Diseases

Hip dysplasia

Pin
Send
Share
Send
Send


When hip dysplasia Doctors refer to a congenital or acquired malformation of the acetabular cup. It occurs in about two to three out of 100 newborns, especially in girls. Left untreated, hip dysplasia can result in permanent damage to the femoral head or socket. A later disability and premature signs of wear are the possible consequences. Read all important information about hip dysplasia here.

ICD codes for this disease: ICD codes are internationally valid medical diagnosis codes. They are found e.g. in medical reports or on incapacity certificates. Q65ArtikelübersichtHüftdysplasie

  • description
  • symptoms
  • Causes and risk factors
  • Examinations and diagnosis
  • treatment
  • Disease course and prognosis

Hip dysplasia: description

Hip dysplasia is a congenital or acquired malformation of the acetabular cup. As a result, the still cartilaginous-soft femoral head of the femur does not find a stable hold in the acetabular cup. In the most severe case of hip dysplasia, hip dislocation, the head of the femur slips out of the socket.

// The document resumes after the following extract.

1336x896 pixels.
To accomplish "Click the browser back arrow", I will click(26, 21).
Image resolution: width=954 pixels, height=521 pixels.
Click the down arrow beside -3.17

Hip dysplasia and hip dislocation can only occur on one hip joint or on both joints. In a one-sided malformation, the right hip joint is much more affected than the left hip.

Hip dysplasia: frequency

Of 100 newborns, two to three have hip dysplasia. Hip dislocation is much rarer with a frequency of about 0.2 percent. Girls are more often affected than boys.

Hip dysplasia: adults

Unrecognized or late-treated hip dysplasia in babies severely restricts mobility later in life and can cause pain in adolescents. It can lead to premature wear-related changes, which can limit the choice of career and may lead to early disability. Malformations of the hip joint, such as hip dysplasia, promote early joint wear (osteoarthritis).

To the table of contents

Hip dysplasia: symptoms

Hip dysplasia alone does not initially cause any discomfort. However, if it is not detected in time, damage to the acetabulum and head (such as a hip osteoarthritis in later life) or dislocation of the hip can occur.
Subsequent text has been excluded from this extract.